**Assignment**
Before copying, remove every picture, and then repeat all entries below precisely as written.

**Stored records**
----------------------------------------
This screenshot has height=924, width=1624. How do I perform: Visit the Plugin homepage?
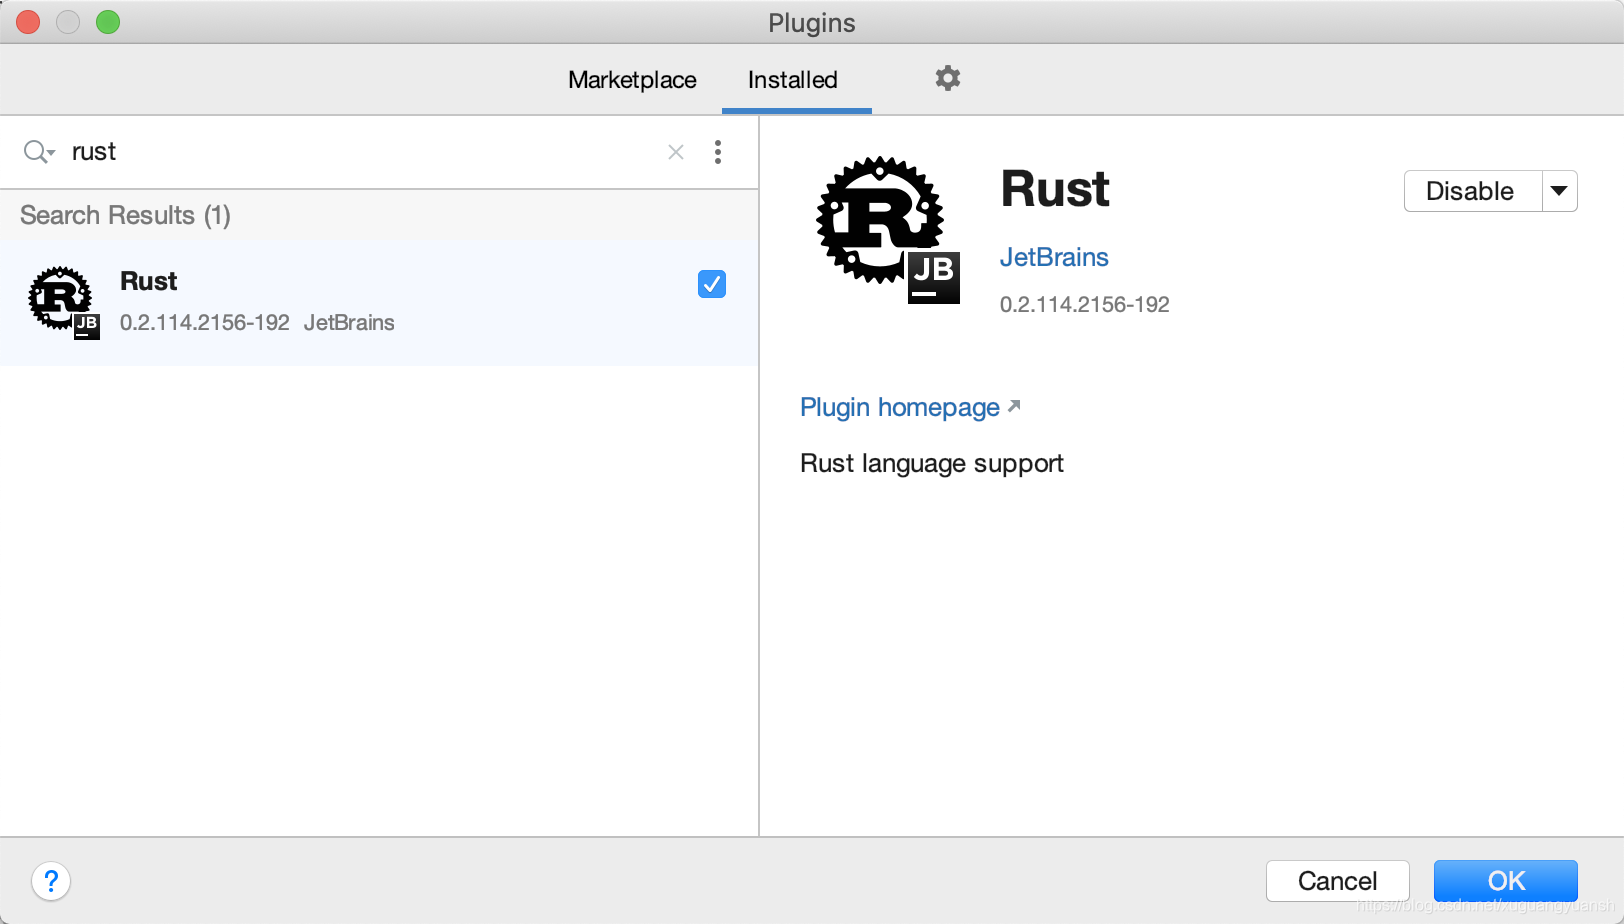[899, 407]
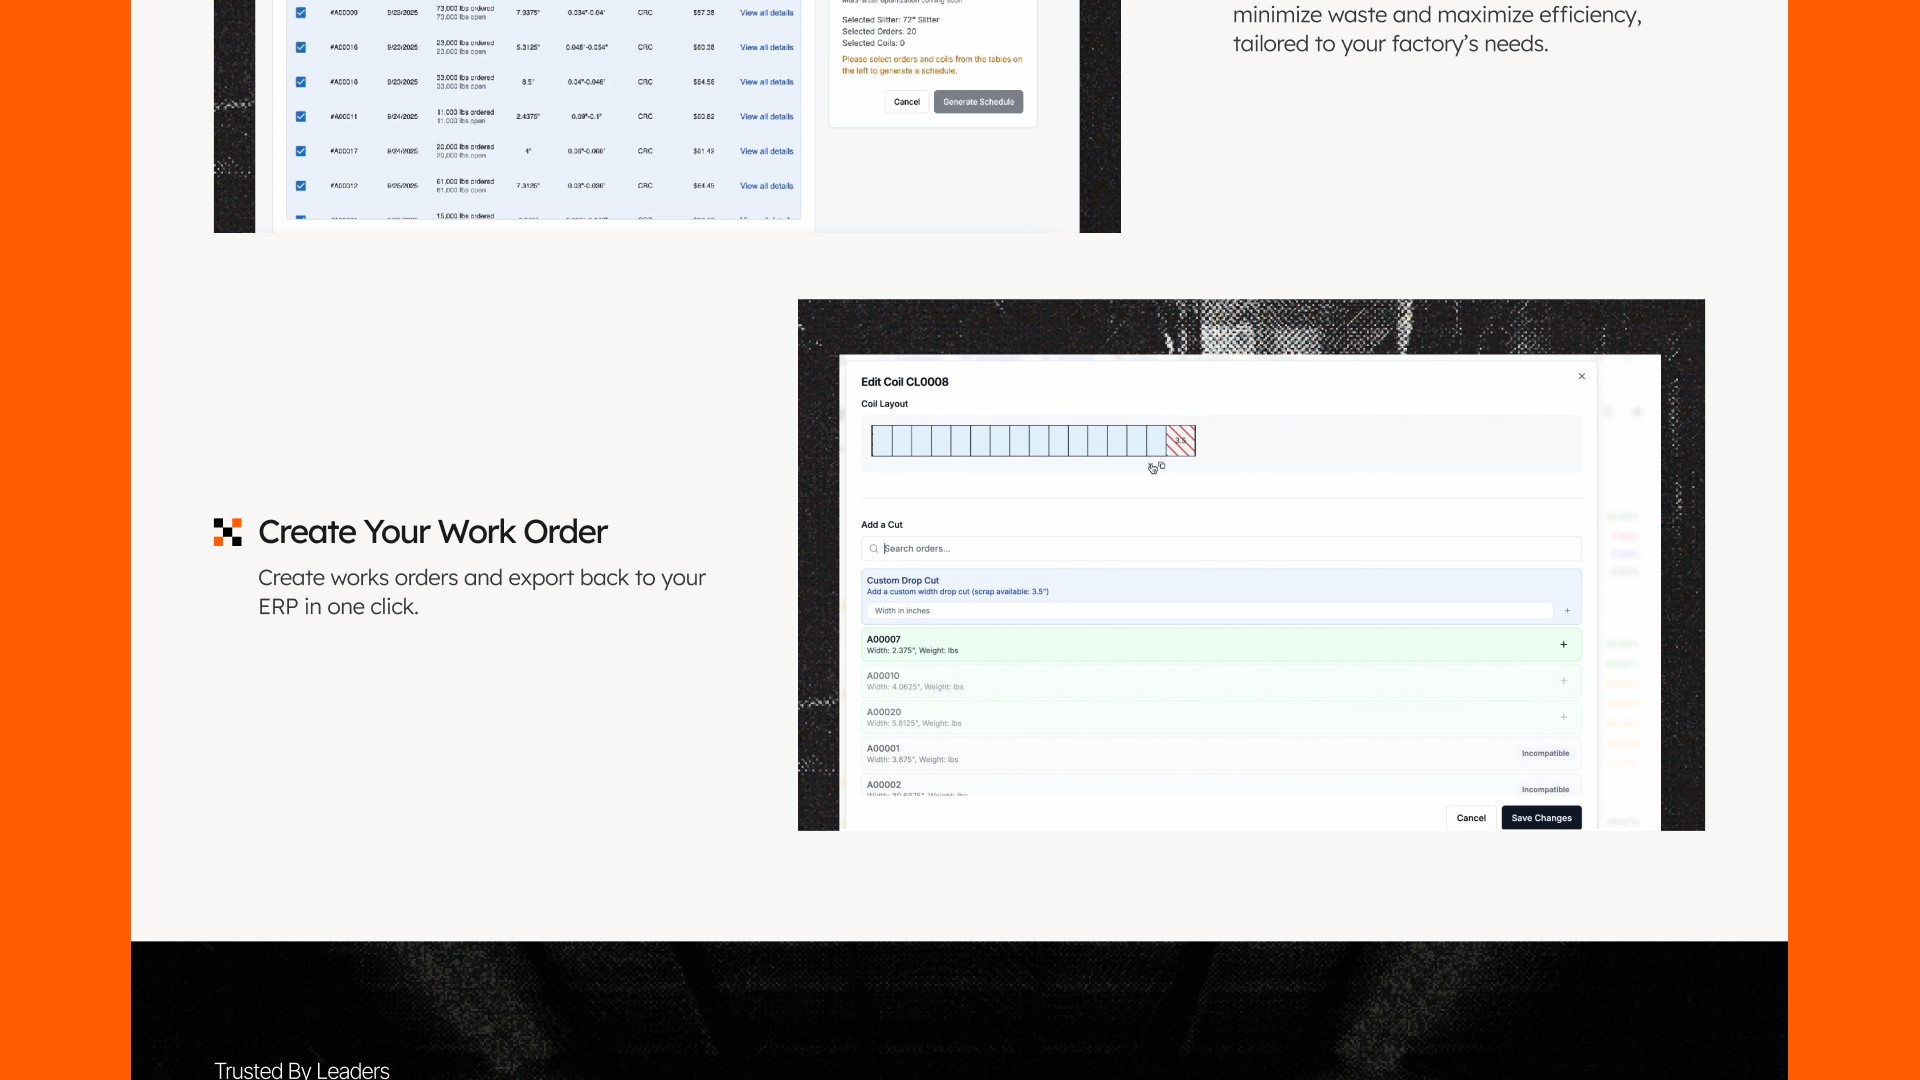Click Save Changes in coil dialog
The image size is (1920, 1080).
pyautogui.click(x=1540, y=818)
----------------------------------------
**Answer to the problem**
This screenshot has height=924, width=1624. How do I perform: Visit the Plugin homepage?
[899, 407]
Click Save Changes in coil dialog
The image size is (1920, 1080).
pyautogui.click(x=1540, y=818)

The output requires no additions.